*Your goal:* Search the data for "settings" and copy every matching line.

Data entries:
—————

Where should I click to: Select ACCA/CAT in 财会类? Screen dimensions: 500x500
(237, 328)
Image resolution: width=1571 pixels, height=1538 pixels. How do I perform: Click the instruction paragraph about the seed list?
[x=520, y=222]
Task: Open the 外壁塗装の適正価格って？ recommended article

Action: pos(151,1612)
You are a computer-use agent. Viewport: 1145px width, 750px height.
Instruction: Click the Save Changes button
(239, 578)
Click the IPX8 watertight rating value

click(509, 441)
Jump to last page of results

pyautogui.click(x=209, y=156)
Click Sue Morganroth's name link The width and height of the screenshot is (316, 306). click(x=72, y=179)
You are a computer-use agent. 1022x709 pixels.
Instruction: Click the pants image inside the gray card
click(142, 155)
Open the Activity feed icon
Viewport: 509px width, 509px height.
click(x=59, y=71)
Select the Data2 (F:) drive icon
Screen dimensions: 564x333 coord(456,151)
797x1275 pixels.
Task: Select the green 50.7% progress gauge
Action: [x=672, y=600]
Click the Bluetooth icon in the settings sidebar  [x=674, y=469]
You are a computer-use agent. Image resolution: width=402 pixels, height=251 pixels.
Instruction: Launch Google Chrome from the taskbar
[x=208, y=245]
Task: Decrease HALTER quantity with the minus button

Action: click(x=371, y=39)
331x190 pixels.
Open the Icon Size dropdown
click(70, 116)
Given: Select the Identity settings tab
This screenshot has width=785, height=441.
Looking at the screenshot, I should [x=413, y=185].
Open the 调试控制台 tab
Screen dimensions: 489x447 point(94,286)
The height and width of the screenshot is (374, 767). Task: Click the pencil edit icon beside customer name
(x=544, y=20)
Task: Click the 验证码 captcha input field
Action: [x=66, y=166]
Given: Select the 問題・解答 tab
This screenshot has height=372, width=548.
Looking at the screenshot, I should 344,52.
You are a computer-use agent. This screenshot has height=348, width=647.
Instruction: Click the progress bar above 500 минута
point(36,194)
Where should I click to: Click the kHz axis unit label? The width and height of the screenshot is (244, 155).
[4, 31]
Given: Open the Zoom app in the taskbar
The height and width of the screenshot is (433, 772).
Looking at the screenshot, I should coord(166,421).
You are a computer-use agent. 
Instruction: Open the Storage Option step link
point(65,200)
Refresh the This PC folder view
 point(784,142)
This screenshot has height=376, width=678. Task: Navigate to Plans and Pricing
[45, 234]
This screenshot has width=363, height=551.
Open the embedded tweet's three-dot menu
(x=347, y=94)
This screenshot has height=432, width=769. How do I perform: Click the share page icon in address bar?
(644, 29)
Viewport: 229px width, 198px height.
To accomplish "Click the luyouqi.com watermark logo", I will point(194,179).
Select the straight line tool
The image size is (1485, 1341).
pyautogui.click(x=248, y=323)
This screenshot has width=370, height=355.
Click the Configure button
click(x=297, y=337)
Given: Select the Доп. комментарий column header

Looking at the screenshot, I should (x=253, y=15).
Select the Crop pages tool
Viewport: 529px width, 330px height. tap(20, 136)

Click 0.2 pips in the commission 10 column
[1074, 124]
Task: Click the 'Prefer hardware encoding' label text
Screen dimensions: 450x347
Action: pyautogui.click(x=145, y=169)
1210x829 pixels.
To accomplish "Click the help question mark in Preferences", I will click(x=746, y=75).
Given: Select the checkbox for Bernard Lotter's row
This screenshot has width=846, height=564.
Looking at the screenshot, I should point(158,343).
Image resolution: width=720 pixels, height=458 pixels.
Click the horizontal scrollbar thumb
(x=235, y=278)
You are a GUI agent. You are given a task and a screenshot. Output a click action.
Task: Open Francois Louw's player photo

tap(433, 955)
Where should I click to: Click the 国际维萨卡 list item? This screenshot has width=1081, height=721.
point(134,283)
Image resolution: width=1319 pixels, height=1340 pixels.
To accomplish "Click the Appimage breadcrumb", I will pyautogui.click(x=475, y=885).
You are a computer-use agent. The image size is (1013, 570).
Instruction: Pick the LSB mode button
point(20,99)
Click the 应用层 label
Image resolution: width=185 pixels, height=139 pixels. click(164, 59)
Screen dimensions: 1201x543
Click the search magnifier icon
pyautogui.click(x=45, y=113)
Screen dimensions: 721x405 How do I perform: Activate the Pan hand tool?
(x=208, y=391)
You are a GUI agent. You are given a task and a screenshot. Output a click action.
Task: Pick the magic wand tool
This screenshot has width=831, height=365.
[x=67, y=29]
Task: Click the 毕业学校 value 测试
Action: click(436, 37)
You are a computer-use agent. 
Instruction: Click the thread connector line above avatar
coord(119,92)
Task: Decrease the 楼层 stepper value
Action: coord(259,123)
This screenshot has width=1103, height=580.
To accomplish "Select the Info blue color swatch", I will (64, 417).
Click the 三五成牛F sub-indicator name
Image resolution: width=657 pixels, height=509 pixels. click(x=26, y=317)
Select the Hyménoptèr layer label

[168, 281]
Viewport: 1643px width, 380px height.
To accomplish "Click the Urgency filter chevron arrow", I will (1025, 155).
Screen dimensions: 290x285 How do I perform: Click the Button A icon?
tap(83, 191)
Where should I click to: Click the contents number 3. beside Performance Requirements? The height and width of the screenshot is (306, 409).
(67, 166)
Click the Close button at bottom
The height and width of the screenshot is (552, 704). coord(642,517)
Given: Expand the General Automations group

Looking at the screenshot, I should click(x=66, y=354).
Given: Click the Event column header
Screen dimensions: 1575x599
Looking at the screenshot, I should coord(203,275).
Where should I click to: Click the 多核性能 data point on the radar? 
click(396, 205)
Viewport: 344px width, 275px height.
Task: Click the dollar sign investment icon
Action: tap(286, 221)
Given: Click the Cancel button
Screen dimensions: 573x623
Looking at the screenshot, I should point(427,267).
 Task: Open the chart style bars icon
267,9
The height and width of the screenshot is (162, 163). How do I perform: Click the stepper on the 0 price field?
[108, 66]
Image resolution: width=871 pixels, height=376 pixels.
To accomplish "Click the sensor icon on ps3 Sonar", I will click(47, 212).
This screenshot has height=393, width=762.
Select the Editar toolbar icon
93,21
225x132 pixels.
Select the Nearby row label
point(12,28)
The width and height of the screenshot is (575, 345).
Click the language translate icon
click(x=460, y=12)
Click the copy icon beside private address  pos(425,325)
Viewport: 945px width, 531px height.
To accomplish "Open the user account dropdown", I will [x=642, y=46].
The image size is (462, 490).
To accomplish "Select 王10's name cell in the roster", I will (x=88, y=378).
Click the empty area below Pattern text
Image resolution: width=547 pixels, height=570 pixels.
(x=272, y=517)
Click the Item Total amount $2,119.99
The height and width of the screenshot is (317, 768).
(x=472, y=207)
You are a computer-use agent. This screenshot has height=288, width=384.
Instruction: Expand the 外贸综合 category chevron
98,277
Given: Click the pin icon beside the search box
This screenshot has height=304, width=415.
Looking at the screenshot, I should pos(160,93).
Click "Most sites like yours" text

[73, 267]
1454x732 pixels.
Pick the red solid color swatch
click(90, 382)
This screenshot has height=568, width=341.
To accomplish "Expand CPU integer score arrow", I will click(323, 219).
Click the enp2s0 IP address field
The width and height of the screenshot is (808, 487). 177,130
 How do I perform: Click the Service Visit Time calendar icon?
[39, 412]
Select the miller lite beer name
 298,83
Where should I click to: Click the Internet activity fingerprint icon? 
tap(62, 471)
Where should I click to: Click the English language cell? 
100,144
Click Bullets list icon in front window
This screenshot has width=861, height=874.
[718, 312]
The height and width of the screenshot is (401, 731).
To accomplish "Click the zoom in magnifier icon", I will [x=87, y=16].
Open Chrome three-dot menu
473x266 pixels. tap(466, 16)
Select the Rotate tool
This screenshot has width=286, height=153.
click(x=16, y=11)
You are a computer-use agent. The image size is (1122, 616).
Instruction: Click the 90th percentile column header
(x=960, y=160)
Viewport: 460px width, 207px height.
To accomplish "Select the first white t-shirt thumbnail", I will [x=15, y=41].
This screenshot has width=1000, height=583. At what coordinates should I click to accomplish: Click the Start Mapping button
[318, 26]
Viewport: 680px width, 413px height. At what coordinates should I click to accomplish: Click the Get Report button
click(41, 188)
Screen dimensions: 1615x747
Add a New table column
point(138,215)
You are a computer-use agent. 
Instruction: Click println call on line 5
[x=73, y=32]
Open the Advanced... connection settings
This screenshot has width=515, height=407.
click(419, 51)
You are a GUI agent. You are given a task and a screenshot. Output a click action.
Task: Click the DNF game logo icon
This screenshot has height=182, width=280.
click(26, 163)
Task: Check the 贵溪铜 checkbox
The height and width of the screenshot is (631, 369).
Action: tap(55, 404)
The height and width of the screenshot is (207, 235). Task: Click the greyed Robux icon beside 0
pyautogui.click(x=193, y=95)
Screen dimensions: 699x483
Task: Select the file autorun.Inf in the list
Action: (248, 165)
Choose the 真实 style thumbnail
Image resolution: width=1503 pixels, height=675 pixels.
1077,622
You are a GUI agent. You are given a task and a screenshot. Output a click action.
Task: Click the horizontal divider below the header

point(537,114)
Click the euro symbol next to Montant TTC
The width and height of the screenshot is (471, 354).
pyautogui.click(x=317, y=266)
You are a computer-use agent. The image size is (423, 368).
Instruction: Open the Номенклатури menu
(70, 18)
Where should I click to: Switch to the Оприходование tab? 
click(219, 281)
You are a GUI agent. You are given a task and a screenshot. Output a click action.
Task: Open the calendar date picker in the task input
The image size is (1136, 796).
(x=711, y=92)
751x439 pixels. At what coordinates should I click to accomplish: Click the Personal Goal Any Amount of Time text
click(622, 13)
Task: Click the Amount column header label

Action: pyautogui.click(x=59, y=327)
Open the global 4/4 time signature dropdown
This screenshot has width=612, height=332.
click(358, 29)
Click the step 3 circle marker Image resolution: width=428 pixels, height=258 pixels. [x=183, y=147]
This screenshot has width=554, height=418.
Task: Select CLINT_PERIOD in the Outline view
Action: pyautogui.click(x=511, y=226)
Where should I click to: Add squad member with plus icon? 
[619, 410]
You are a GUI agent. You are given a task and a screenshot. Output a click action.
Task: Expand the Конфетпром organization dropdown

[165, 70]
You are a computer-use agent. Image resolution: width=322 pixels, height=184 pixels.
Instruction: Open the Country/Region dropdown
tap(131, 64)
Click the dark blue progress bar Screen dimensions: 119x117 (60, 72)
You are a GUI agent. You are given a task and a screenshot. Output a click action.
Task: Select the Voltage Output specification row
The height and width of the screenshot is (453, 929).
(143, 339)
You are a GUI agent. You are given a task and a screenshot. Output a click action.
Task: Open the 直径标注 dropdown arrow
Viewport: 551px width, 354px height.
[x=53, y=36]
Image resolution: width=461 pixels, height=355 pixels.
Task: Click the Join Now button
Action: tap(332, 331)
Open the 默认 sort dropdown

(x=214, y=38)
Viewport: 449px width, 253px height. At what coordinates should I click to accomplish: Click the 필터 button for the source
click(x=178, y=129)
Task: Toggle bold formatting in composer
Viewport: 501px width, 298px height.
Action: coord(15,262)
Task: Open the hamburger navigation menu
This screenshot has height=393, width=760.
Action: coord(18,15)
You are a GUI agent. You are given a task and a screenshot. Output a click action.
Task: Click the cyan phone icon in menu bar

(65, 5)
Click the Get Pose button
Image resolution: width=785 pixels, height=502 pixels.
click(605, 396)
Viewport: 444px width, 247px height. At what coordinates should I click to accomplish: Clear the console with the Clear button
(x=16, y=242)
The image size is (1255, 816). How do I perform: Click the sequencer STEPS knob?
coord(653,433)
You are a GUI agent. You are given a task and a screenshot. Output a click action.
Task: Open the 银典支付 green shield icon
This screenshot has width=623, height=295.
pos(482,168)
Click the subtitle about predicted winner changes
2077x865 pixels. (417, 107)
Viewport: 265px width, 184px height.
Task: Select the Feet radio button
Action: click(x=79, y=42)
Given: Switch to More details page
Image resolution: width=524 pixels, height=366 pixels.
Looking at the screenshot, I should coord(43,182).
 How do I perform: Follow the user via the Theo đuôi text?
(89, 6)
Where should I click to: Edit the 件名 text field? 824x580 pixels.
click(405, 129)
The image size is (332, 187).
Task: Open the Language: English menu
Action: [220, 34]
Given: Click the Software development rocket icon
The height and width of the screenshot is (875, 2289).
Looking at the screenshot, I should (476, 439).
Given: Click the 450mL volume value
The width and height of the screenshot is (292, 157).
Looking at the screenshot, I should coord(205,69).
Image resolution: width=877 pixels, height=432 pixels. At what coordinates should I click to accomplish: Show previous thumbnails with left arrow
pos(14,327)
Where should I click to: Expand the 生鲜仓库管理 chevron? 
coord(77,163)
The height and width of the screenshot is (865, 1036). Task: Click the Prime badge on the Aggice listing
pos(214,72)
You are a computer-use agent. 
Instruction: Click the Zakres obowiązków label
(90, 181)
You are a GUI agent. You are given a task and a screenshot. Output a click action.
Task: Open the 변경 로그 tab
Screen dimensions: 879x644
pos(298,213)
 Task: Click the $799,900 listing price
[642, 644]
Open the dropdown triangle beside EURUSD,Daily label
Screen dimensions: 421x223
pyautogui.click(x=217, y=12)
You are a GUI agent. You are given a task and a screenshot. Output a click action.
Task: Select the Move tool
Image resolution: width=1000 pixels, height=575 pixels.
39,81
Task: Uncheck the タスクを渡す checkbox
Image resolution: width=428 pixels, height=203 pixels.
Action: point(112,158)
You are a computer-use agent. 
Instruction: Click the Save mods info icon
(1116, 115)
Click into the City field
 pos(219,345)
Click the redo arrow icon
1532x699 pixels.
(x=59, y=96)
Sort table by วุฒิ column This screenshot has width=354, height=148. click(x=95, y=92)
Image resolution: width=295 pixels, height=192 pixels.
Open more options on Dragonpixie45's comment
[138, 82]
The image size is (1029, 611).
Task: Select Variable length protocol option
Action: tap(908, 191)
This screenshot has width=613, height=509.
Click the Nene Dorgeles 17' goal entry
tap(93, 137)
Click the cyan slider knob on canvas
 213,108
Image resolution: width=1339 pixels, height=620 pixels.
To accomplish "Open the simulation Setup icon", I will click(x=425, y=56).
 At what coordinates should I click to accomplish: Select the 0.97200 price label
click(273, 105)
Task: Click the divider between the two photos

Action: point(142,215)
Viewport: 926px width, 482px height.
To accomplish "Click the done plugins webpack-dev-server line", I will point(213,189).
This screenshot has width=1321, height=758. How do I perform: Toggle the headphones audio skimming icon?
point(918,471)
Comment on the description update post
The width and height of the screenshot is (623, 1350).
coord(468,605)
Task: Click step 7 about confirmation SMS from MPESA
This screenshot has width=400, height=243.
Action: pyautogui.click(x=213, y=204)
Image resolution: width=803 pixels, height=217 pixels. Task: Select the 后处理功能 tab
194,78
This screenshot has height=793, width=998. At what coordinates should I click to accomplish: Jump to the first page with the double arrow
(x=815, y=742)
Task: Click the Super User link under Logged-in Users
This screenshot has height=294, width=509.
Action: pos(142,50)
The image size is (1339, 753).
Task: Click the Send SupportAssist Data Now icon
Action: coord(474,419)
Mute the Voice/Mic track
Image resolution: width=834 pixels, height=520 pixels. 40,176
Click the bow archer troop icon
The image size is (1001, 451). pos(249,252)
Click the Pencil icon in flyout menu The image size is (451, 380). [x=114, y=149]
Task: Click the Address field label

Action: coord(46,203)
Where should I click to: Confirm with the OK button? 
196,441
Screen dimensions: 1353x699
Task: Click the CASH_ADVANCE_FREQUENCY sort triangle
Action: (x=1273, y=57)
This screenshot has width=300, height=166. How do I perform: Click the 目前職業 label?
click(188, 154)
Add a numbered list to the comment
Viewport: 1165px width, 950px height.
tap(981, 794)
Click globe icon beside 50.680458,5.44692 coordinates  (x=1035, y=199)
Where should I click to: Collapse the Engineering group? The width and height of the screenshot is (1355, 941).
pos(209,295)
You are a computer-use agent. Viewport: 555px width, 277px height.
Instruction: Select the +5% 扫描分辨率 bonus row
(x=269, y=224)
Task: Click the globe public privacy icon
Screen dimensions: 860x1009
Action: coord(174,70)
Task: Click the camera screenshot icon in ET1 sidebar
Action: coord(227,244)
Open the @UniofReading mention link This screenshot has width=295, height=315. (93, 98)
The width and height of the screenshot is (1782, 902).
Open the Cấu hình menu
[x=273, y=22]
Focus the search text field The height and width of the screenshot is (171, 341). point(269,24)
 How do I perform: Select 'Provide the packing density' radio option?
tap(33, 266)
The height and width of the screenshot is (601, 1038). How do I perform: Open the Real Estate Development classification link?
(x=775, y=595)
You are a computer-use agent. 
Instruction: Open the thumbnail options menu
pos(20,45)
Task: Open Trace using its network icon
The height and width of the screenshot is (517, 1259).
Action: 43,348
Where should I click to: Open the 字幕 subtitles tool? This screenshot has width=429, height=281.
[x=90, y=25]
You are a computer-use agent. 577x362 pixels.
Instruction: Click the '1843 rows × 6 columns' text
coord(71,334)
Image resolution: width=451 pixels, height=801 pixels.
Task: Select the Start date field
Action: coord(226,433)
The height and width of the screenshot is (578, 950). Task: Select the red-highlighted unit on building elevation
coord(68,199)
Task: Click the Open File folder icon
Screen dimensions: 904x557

—————

*Task output:*
Click the Bluetooth icon in the settings sidebar  [x=674, y=469]
Given: Select the Identity settings tab
Open the Advanced... connection settings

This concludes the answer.